- **REQUIRED WORK**
a) Duplicate the passage of the AECOPD mortality abstract between "Development and multicenter" and "patients with AECOPD.", inclusive.
b) Answer these questions from the AECOPD mortality abstract:
(i) Which database was used to develop the models?
(ii) How many machine learning models were developed?
(iii) What technique was used in the primary analysis?

##### EXCERPT

Development and multicenter validation of machine learning models for 28-day mortality in critically ill patients with acute exacerbation of chronic obstructive pulmonary disease
摘要
Acute exacerbation of chronic obstructive pulmonary disease (AECOPD) is a common critical illness in the intensive care unit (ICU) and is associated with poor outcomes. Marked clinical heterogeneity limits the ability of conventional scoring systems to achieve accurate early mortality risk stratification. This study aimed to develop and validate machine learning (ML) models for early prediction of 28-day mortality in critically ill patients with AECOPD.
MethodsIn this multicentre retrospective study, ML models were developed using the Medical Information Mart for Intensive Care IV database and externally validated in the eICU Collaborative Research Database. Adult patients with AECOPD undergoing first ICU admission were included, and routinely available clinical variables within the first 24 h after ICU admission were extracted. Least absolute shrinkage and selection operator regression was used for feature selection, and nine ML models were developed. Model performance was assessed in terms of discrimination, precision–recall performance, calibration, and clinical utility, and compared with conventional clinical scores. Class weighting was used in the primary analysis, while SMOTE and additional sensitivity analyses were performed to assess robustness.

##########
##### ENTRIES SHOWN

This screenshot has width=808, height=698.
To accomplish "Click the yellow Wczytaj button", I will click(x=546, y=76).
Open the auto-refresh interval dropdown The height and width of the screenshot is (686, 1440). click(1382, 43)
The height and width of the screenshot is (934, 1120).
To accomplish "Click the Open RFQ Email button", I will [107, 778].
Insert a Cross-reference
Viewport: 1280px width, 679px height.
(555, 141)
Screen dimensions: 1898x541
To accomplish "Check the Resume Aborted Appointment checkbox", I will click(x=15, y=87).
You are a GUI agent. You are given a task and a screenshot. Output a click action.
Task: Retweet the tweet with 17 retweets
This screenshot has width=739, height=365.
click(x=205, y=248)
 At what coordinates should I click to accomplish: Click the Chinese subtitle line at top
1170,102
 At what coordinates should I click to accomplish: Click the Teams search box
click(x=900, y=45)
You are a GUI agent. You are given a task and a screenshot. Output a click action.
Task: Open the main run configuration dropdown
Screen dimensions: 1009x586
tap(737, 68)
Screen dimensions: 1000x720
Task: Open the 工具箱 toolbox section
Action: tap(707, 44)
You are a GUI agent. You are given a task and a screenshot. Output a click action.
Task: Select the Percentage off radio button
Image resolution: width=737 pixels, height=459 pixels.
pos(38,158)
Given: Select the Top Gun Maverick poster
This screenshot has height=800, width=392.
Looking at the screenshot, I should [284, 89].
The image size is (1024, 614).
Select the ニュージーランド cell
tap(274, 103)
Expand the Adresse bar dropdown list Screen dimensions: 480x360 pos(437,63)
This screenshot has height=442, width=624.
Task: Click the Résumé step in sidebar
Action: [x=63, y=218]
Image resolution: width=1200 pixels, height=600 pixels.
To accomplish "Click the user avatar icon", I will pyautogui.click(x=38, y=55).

##########

- **ANSWERS FOR THE TASKS**
a)
Development and multicenter validation of machine learning models for 28-day mortality in critically ill patients with acute exacerbation of chronic obstructive pulmonary disease
摘要
Acute exacerbation of chronic obstructive pulmonary disease (AECOPD) is a common critical illness in the intensive care unit (ICU) and is associated with poor outcomes. Marked clinical heterogeneity limits the ability of conventional scoring systems to achieve accurate early mortality risk stratification. This study aimed to develop and validate machine learning (ML) models for early prediction of 28-day mortality in critically ill patients with AECOPD.

b)
(i) The Medical Information Mart for Intensive Care IV database
(ii) Nine
(iii) Class weighting